Cyber security

When preparing a divestment, vendors run the risk of having their business undervalued as they are often asking buyers and investors to make decisions without a complete picture of the security of their key assets. The reason? Cyber security tends to be an afterthought when a divestment is being planned. This results in partial or inconsistent information being made available to the buyer by a sell-side management team that’s underprepared for scrutiny on the topic.

It is therefore important that sellers are proactive in their approach to cyber security during divestment and start planning early so that:

1. There is a security ‘value story’ to tell in the form of evidence of continuous proactive improvements that safeguard value drivers; and
2. The value story has been documented in a ‘buyer-friendly’ manner enabling buyers to clearly determine whether the seller’s approach to security has a value impact.

These are key steps to take to assist in the development of a ‘value story’ for cyber security:

Plan your security divestment journey – Ensure you’re thinking about security early in your sale planning, otherwise you risk leaving it too late to address issues that could negatively impact your sale price if uncovered by buyers.

Identify gaps that could erode value – Put yourself in the buyer’s position. Is there anything in your current or historical approach to cyber security that buyers could cite as having a negative impact on the value of your business. For example:

• Does your business have known gaps?
• Is the security capability fit for purpose and able to support growth and likely investment thesis?
• How does the security capability benchmark against peers?
• Has the business suffered an incident that will need to be disclosed to buyers?

Create a cyber value story - Buyers will want to see that there have been concerted efforts to improve security capability and that you are aware of and have a plan to address the areas for improvement that remain. Having gaps in your security capability is a concern for buyers but another altogether more concerning message is that there is not a well-documented and budgeted plan to resolve them. Draft your improvement roadmap, deliver against it and plan for the future.

Assess security spending – Sellers are seldom able to provide an exact figure of what they are spending/investing on security, how much they intend to spend in the future and whether they believe they can improve security with their current budget. You need to assist buyers in identifying the numbers they require to make value estimations or else you run the risk of them adding large additional cost items within their estimations as a means of reducing their risk of unforeseen costs after acquisition. Therefore, think like the buyer and assess your security cost against your plan and see if you can deliver the improvements for your proposed budget.

Document the cyber value story – Data rooms often lack cyber security information, even if security of the business or client data is one of the key means of attracting customers. Sellers need to be proactive and lead buyers to the answers by clearly documenting the extent of their cyber security capability. As a minimum a buyer would want a clear view of:

• The cyber strategy or improvement plan;
• The cyber budget;
• An overview of your team or the individuals responsible for security;
• Outline of security technology and its coverage; and
• Key security third parties and the services being leveraged.

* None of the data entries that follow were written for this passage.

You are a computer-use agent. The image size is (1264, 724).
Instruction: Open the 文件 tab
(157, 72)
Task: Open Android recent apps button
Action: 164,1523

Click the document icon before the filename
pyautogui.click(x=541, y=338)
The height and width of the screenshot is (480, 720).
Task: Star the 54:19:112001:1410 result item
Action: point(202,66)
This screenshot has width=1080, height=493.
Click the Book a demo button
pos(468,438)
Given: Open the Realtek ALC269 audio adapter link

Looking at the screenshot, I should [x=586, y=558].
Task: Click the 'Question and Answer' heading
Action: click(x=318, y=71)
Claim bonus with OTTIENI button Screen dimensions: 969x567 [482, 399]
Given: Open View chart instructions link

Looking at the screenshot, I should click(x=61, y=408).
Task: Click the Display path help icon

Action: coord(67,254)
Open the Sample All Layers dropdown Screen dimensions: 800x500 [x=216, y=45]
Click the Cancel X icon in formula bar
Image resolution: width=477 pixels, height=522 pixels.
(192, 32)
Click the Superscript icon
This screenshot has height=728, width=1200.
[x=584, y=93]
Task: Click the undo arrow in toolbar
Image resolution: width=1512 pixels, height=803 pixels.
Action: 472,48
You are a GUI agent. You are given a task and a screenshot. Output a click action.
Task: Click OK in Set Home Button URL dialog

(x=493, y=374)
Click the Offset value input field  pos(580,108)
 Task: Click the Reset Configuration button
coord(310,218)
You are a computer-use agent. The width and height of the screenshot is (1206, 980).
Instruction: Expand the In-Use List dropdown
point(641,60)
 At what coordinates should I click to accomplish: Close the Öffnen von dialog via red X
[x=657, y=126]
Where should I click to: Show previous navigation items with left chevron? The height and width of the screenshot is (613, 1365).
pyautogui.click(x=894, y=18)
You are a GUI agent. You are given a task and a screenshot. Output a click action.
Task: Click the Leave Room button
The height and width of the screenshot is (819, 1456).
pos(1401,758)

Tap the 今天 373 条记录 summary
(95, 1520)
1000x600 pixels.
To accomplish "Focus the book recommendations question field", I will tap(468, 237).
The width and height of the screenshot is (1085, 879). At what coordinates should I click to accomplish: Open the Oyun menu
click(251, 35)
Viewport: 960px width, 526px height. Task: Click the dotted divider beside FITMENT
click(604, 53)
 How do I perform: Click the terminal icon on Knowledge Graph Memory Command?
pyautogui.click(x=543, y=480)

Sellers may be of the opinion that good cyber security, though a ‘nice to have’, doesn’t generate value and therefore can be deprioritised in favour of more obvious value levers. However, should buyers identify a security approach that is not fit for purpose, lacking the required processes, technology and controls, the risk is that they factor the cost of addressing the shortcomings (or worse, a potential breach) into their offer price.

Buyers are interested in well-rounded management teams. However, management is often missing an opportunity to show potential buyers they have extensive knowledge of the business, even in areas not traditionally expected of them within a transaction. Don’t miss out on the chance to show buyers the value your security capability brings to the business, because if they are left to decide by themselves they could be misinterpreting the true value of your business.